- Born: May 21, 1991 (age 35) Shenyang, Liaoning, China
- Education: Shenyang Conservatory of Music
- Occupations: Actor; Singer;
- Years active: 2012–present
- Height: 6.05 ft 0 in (1.84 m)

Chinese name
- Simplified Chinese: 汪铎
- Traditional Chinese: 汪鐸

Standard Mandarin
- Hanyu Pinyin: Wāng Duó

= Duo Wang =

Chinese actor (born 1991)

Wang Duo (simplified Chinese: 汪铎 ; traditional Chinese:汪鐸 ; born May 21, 1991) is a Chinese actor. He is best known for his role as the dark, complicated and enigmatic Gongzi in Bloody Romance (2018), his dual roles as He Shouyue and The Master in the movie The Yin-Yang Master: Dream of Eternity (2020), Gu Qingzhang (Shulin) in A League of Nobleman (2023), and for his performance playing 3 roles as the tragic Nan Xuyue, Guo Shi and Tian Ming in the drama The Blossoming Love. He won the Chinese reality show The Good Man and was nicknamed the Comic Prince by the audience due to his manhua-like visuals.

==Career==
In 2012, he participated in the Yunnan TV Perfect Voice competition and was ranked 5th amongst the contestants of Shenyang and 30th in the whole of China.

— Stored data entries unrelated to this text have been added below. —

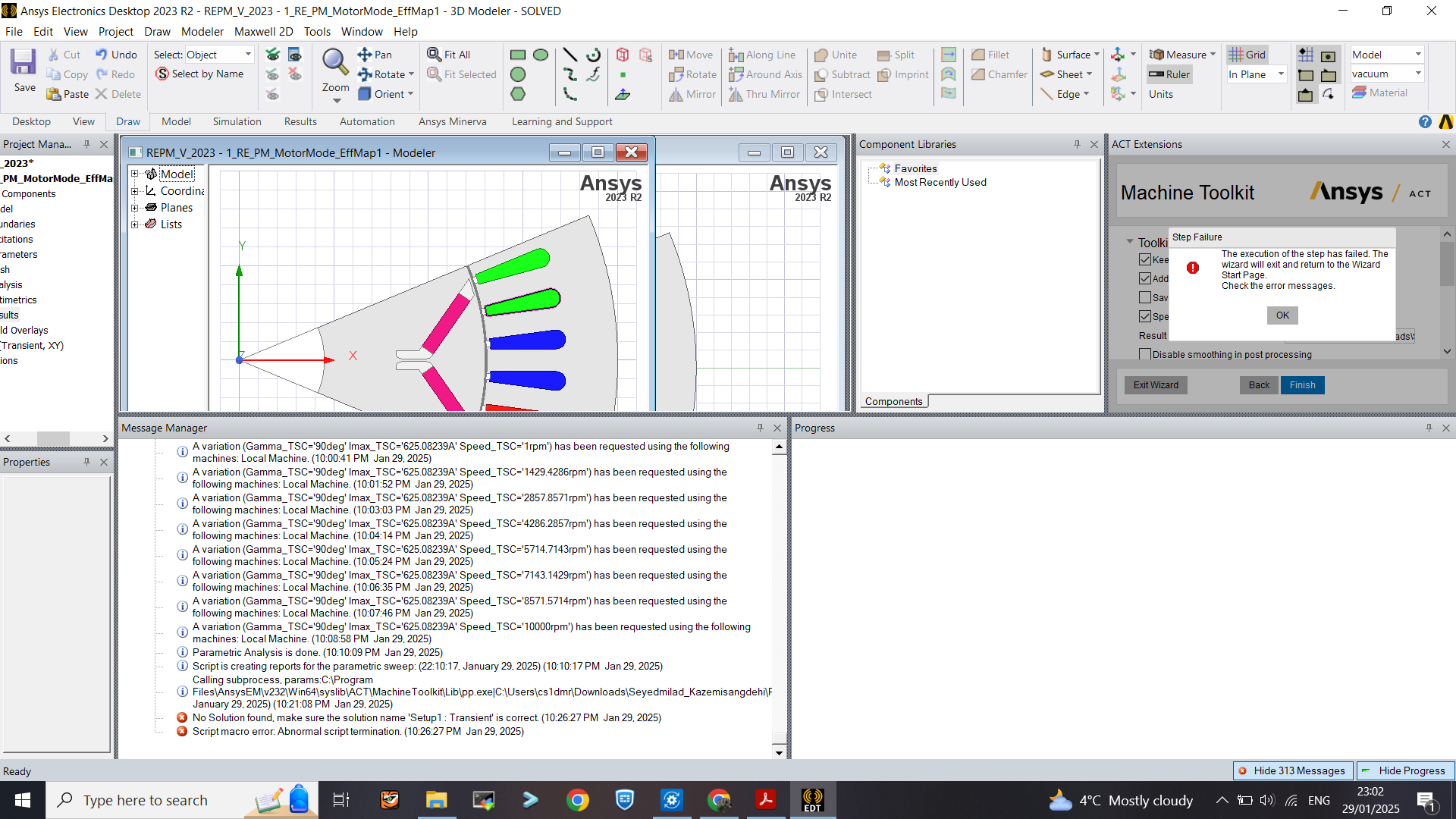Viewport: 1456px width, 819px height.
Task: Toggle the Sav checkbox in Toolkit settings
Action: 1145,297
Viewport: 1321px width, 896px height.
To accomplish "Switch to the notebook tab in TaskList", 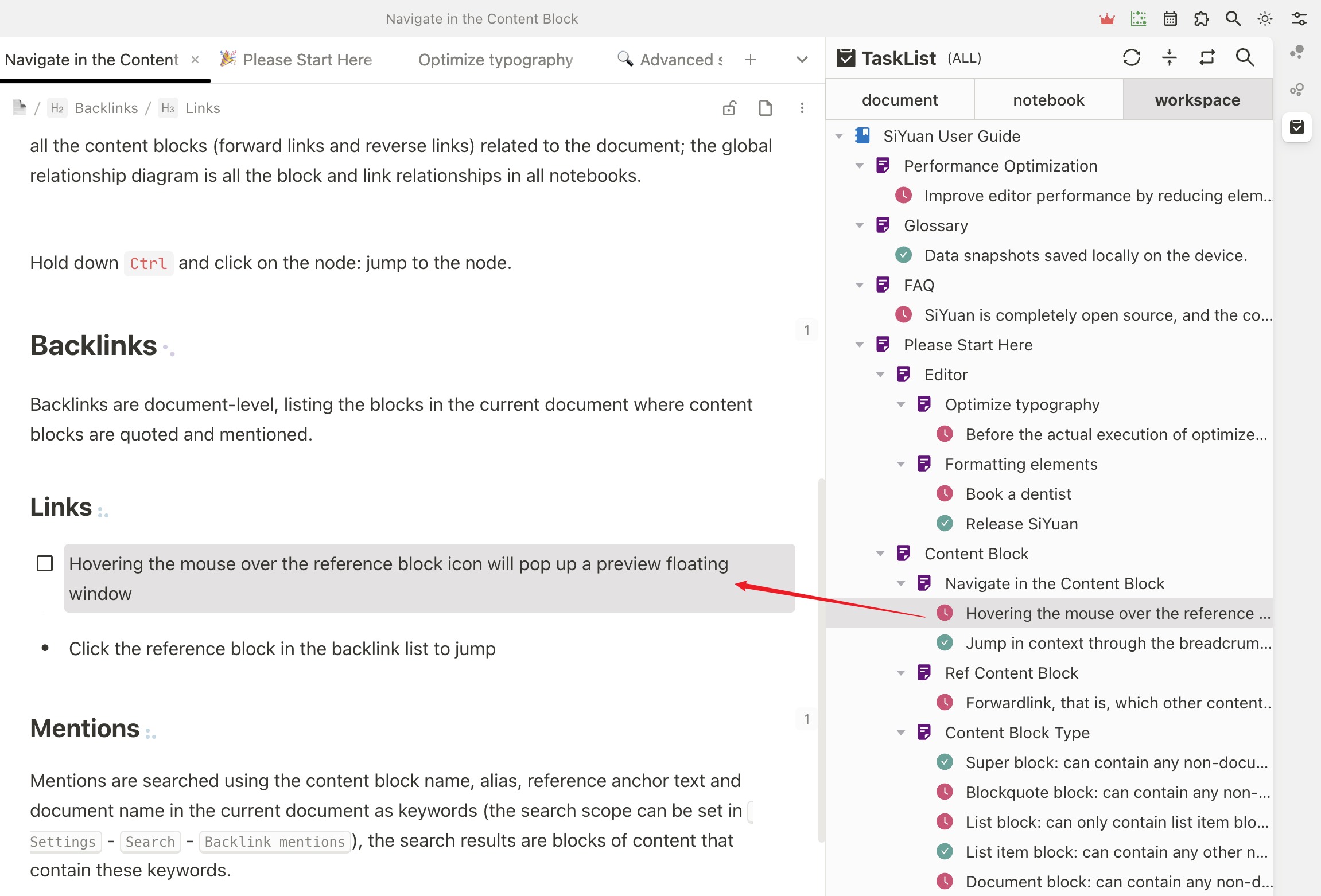I will pos(1048,99).
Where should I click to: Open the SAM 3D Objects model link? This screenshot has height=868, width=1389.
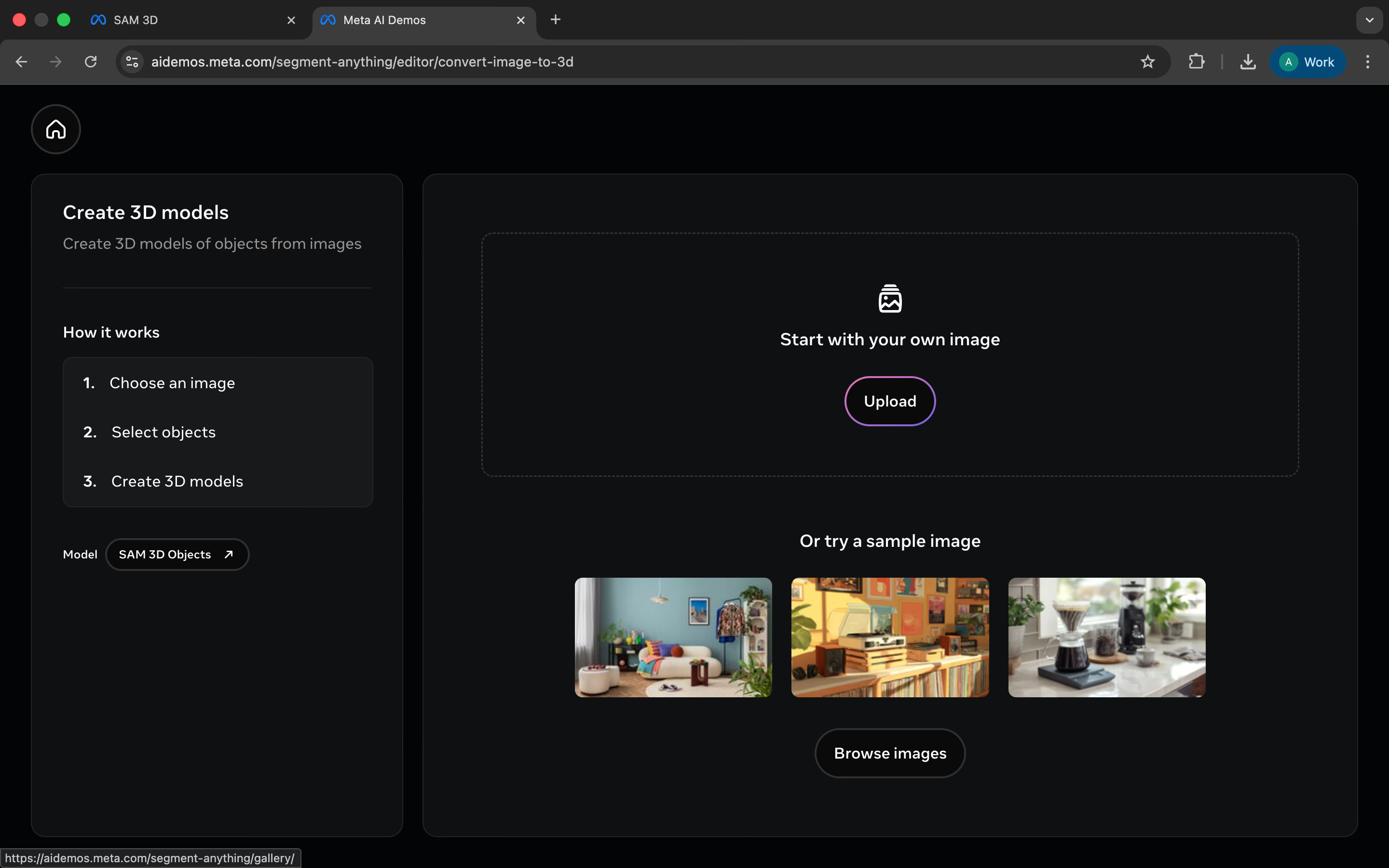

In 2015, he participated in the Chinese Good Man and won the runner-up. He was also recognized by Guo Jingming and joined the musical Tiny Times.

He made his acting debut in the epic Chinese drama Ice Fantasy. In 2018, he played Gong Zi in the drama Bloody Romance which marked his first role as a main male lead.

==Film==

| Year | English title | Chinese title | Role | Ref. |
| 2016 | L.O.R.D: Legend of Ravaging Dynasties | 爵迹(电影) | Qila |  |
| 2017 | Journey to the West: The Demons Strike Back | 西游伏妖篇 | Zhu Bajie |  |
| Mystery Notes | 推理筆記 | Qin Yifan |  |
| 2020 | L.O.R.D: Legend of Ravaging Dynasties 2 | 爵跡2：冷血狂宴 | Qila |  |
| The Yin-Yang Master: Dream of Eternity | 晴雅集 | He Shouyue/Tadayuki |  |
| 2026 | Per Aspera Ad Astra | 星河入夢 |  |  |

==TV drama==
- 2016: Huang Qi in " Illusion City "
- 2016 " Yes! Mr. Shang " as Wang Xingren
- 2017 " Mystery Notes " (web drama) as Saiki
- 2018 " Beauty Without Borders " (web series) played the role of Gongzi (Li Siyuan)
- 2023 " The Gentlemen's League " (web series) as Gu Qingzhang
- 2024 "The Legend of Sword and Fairy 4 " (web series) as Xuan Xiao/Xuan Ying
- 2024 " The Dream Returns " (web drama) as Zhuo Yixuan (guest role)
- 2025 " A Thousand Peach Blossoms in One Life " (web drama) plays Nan Xuyue/National Master/Tian Ming
- To be released: "A Mortal's Journey to Immortality" (web series) as Wang Chan, Master of the Ghost Spirit Sect
- To be released: Night Traveler as Yin Ximeng/ Yin Simon (web series)
- To be released: "Xiaoyao" as Lord Bingzhu
- To be released: " Blemish Flaw " as Zeng Jie
- To be released: " Hero Legends " as Qi Bo Chuan ( guest role )
- To be released: " Veil of Shadows " ( guest role )
- To be released: Live Long and Prosper

== Variety shows ==
- 2016 " Ace vs Ace (reality show) "
- 2019 " Actors Please Take Your Place (Season 1) "
- 2019 " The Truth! All Things " (Season 2 Episode 5)
- 2020 " Non-Daily Party " (Issue 11)

== Music videos ==
- In 2018, Wang was featured in MV of the song BEST of Xue Zhiqian's album Freak. The same year he was also featured in Lin Caixin's Night Watchman album's MV Black and White and Wallfacer.